I binned everything I’ve built so far on Inc this weekend.
Not the ideas — those feel more right every day. I’m talking the architecture, the code, the actual implementation. According to CodexBar, I’ve burned through 3.7 billion tokens in the last 30 days — roughly $2,193 in API credits at sticker price. All went in the bin.
Thank god for Anthropic’s loss-leading $200/month Max plan, honestly.
And it feels correct. Like finding out you’ve been holding the map upside down. You were navigating the right territory, just facing the wrong direction.
How I got here
When I first wrote about Inc, the pitch was simple: one system to discover, validate, build, and run businesses with agents instead of employees. That’s still the vision. But somewhere between “here’s the plan” and “here’s the thing,” I lost the thread.
I started by trying to get Inc to build itself. The tool would eventually build itself — so I started there, at the recursive bit, the impressive bit. I wanted the system that could grow outwards, that could bootstrap its own capabilities. It was ambitious and it was, in hindsight, completely backwards.
What actually happened is I kept expanding, shrinking, and changing Inc’s purpose as I went. Every few days I’d have a new insight about what it should be, and I’d bend the codebase to accommodate it. I was satisfying too many concerns with one thing. The shape got wrong, and I didn’t notice because I was too busy adding to it.
The shape was wrong
Here’s what I mean by “wrong shape.” Inc was becoming a general-purpose agent orchestration platform. That sounds impressive on paper. In practice, it meant I was building infrastructure for hypothetical users instead of software that actually helped me do the things I needed to do.
I’d forgotten what Inc’s real purpose is. It’s personal software.
Not personal like “small.” Personal like “built for exactly one person’s brain.” Software that helps me be supercharged in what I do, working in ways I know, to get the results I want. No generifying. No “but what if someone else needs this.” No abstraction layers for flexibility I’ll never use.
This is the era of personal software. Build for yourself with terrifying specificity.
What I actually learned
The rewrite isn’t a failure — it’s the first honest thing that’s happened in this project.

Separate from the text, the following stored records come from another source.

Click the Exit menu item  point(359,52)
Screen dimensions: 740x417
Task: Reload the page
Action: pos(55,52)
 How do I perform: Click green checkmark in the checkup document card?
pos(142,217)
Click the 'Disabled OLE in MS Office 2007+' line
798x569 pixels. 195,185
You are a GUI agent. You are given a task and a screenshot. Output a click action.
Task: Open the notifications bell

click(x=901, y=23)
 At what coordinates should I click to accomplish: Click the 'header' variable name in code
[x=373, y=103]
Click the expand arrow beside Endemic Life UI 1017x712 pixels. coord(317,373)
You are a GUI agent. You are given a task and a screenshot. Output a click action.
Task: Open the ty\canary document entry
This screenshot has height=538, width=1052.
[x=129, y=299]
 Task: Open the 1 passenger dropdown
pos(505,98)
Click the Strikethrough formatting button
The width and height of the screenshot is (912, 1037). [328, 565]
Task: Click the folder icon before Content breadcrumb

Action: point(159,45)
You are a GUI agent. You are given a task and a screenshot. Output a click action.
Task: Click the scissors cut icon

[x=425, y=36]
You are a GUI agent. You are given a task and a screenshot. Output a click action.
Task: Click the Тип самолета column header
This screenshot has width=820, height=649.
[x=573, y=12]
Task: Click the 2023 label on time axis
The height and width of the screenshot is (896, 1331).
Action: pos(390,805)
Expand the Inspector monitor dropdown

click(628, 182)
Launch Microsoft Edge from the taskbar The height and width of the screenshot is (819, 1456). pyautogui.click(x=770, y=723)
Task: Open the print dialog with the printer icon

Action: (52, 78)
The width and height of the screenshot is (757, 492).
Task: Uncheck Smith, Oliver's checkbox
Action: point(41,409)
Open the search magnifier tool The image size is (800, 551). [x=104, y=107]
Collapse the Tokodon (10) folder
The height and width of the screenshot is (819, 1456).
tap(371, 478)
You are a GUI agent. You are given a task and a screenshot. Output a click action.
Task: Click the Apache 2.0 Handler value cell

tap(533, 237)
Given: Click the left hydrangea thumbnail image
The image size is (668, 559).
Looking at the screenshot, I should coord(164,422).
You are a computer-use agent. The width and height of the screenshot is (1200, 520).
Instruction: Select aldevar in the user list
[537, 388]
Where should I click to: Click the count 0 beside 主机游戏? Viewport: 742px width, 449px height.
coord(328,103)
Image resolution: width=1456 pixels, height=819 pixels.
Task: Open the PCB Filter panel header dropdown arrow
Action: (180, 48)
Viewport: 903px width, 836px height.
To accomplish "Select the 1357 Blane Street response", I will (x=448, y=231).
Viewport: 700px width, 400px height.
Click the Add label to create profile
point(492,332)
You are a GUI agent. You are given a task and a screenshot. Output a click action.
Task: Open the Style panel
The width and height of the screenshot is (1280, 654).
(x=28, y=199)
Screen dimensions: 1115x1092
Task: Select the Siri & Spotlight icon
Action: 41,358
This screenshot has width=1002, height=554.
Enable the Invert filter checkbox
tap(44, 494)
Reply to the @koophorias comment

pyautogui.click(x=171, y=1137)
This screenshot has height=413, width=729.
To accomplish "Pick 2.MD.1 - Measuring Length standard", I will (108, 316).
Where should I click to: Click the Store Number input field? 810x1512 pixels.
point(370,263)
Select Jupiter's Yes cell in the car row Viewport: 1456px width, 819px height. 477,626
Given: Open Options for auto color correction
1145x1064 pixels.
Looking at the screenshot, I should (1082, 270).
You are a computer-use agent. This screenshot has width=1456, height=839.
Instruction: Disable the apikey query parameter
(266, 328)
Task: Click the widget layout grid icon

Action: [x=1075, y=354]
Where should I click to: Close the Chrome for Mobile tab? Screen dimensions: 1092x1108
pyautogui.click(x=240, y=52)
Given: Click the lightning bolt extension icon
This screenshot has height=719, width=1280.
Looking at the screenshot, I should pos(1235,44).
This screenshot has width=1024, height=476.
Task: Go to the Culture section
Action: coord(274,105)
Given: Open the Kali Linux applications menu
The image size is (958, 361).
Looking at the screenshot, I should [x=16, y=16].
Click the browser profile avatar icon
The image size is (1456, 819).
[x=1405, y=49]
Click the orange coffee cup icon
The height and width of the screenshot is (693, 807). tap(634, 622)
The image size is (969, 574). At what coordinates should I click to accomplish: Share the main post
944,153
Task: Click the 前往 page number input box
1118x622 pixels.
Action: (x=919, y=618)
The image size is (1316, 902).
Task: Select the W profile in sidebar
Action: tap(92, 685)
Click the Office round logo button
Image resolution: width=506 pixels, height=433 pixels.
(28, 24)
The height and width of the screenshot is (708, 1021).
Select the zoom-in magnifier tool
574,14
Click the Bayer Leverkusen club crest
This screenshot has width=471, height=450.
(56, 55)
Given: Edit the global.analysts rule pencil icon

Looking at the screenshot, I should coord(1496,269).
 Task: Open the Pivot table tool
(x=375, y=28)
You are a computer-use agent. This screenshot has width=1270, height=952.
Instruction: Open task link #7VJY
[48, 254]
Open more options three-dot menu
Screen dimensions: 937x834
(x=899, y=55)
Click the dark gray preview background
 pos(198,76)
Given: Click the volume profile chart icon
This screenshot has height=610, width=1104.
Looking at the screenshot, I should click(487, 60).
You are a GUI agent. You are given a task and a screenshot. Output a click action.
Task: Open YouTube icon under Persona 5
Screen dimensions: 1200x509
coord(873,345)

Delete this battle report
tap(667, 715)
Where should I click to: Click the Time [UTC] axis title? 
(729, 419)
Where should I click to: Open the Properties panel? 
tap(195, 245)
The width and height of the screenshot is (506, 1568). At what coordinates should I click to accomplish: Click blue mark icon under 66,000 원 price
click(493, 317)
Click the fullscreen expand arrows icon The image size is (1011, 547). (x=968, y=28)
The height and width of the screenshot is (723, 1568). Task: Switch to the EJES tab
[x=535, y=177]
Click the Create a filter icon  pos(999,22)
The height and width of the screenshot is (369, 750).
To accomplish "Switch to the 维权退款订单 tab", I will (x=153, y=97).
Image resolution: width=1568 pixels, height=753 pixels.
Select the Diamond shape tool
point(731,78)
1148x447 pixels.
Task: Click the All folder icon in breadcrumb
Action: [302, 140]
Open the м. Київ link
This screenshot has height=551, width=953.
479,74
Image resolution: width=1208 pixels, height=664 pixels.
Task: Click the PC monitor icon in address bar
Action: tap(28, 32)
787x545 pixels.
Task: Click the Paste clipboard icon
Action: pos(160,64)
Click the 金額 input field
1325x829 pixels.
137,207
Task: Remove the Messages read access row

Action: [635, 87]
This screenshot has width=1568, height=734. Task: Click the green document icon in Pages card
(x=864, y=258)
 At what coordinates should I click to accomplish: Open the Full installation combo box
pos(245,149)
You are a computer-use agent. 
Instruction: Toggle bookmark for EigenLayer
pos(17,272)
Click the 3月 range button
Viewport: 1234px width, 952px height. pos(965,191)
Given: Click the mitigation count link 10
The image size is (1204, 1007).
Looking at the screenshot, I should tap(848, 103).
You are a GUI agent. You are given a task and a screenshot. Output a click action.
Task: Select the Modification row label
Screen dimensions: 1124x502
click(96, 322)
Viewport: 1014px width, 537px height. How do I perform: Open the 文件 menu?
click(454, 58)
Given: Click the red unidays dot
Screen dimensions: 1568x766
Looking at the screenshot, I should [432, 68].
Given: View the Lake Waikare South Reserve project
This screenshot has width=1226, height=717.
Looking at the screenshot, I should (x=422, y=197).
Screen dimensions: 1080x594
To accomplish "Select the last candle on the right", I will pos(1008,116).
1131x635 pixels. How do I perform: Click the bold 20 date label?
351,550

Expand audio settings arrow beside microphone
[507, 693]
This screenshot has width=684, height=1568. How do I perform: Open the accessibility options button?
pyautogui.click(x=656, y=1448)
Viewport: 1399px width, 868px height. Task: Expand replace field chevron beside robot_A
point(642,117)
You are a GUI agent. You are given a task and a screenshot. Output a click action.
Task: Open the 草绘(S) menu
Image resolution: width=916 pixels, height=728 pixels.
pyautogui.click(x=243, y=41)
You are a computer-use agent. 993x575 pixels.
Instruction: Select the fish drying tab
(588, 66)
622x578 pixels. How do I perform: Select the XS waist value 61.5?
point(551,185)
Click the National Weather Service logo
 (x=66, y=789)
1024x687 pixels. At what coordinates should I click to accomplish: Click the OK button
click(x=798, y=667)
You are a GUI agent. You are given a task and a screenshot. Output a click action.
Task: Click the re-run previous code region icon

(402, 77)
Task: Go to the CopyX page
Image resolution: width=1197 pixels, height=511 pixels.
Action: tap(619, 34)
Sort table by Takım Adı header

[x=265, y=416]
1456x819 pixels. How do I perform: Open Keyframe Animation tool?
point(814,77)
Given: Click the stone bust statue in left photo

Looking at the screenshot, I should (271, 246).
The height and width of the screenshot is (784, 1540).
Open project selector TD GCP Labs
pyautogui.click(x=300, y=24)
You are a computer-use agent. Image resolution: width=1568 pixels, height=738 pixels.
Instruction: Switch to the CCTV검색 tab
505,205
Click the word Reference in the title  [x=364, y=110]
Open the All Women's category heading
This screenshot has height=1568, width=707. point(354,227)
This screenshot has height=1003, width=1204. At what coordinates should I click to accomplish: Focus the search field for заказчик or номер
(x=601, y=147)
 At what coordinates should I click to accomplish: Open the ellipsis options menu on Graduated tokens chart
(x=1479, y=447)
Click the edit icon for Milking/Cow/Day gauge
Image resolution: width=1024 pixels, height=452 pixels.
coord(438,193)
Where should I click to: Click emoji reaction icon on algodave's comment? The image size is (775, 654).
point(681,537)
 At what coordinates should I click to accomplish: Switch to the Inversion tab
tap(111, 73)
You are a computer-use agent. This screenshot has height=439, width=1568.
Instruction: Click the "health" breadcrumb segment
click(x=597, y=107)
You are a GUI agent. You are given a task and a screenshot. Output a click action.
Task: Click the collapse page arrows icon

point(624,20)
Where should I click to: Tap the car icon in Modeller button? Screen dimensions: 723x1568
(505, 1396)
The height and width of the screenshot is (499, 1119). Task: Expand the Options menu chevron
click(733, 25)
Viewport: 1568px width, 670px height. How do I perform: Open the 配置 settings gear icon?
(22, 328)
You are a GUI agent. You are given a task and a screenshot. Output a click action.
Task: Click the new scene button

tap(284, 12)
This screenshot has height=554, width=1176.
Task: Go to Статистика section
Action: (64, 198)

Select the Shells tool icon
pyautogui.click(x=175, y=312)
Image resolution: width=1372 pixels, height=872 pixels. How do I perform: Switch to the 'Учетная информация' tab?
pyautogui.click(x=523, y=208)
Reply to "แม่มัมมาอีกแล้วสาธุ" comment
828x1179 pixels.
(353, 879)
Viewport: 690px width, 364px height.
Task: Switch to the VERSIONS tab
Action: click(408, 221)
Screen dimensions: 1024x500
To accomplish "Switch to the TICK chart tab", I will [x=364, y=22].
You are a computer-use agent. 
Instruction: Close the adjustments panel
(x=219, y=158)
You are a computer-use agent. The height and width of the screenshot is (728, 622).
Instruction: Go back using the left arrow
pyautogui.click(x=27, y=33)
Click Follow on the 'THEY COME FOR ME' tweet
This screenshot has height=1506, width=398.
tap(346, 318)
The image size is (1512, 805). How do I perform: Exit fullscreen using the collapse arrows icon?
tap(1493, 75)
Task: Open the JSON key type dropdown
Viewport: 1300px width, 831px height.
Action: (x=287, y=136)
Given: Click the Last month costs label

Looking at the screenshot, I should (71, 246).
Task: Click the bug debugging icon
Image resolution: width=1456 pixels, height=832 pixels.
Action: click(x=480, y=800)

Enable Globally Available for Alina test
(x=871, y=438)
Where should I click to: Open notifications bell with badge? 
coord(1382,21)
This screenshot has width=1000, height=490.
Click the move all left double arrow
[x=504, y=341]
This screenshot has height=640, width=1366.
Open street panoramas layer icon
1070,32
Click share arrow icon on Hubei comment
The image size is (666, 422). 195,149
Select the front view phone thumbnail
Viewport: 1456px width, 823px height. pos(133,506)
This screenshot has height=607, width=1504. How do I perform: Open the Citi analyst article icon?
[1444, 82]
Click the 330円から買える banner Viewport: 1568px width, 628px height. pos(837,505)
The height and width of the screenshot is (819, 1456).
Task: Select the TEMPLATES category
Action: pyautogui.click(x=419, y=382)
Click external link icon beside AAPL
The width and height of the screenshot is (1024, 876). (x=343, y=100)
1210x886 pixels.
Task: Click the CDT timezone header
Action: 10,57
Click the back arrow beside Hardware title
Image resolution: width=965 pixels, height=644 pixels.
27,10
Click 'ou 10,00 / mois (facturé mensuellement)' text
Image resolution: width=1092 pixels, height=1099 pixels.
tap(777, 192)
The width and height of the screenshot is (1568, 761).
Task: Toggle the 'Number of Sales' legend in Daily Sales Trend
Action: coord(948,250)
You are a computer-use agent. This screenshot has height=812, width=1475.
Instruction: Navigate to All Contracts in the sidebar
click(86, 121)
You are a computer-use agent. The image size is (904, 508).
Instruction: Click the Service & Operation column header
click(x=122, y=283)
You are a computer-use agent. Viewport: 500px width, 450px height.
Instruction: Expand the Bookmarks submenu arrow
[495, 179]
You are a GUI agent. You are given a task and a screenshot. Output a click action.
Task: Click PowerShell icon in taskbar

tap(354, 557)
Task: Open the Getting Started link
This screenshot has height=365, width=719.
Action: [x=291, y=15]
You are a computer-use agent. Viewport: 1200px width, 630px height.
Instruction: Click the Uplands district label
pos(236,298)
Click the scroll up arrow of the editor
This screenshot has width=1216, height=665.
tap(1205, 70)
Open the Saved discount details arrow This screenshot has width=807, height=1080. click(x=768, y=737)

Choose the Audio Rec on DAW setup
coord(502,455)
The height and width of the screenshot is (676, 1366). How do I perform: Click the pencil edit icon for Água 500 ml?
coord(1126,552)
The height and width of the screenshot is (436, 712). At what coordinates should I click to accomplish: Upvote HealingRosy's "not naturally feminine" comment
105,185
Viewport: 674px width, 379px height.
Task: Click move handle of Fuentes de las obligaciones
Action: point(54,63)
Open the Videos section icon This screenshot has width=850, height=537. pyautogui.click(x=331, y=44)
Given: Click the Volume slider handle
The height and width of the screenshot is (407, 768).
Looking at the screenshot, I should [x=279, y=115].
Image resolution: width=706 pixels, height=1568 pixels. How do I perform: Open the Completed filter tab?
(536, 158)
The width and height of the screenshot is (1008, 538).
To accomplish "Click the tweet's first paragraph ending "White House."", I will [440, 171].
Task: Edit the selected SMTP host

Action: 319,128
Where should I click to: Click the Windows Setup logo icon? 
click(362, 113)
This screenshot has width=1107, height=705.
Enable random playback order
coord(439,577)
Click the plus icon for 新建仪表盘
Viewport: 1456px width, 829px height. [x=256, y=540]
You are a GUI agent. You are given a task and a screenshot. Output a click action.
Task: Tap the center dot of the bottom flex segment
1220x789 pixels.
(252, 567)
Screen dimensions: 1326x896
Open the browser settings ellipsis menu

I now know what Inc’s shape should be because I’ve lived with the wrong shape long enough to feel it.
What I learned from the voice memos, the late-night architecture sessions, and the dozens of workflows I tried to run: Inc is about taking work I know how to do and encapsulating it in ways I like doing it, so it gets done in a way I can trust. That’s it. That’s the whole thing.
Not “build me a prototype from a vague idea.” Not “orchestrate twelve agents across five services.” Just: here’s a thing I do regularly, here’s how I like it done, make it happen and let me review it at checkpoints I care about.
The checkpoints bit is key. I kept trying to validate whole flows end-to-end — idea in, finished product out. That’s expensive to iterate on, and when it goes wrong you can’t tell where it went wrong. Breaking things into reviewable steps, where each step is something I can hand to an agent and come back to check — that’s the actual pattern.
What happens now
I started the rewrite over the weekend. The concepts carry over. The employee model, the workflow engine, the idea of encapsulated agents that own specific types of work — all of that stays. What changes is the order of attack and the level of specificity.
I’m building for me first. Not “me as a proxy for a target user.” Actually me. My workflows, my preferences, my tolerance for how much I want to review versus how much I trust the system to handle.
If that turns into something other people want — great, I’ll deal with that when it happens. But I’m not going to ruin another version of Inc by trying to make it general before it’s useful.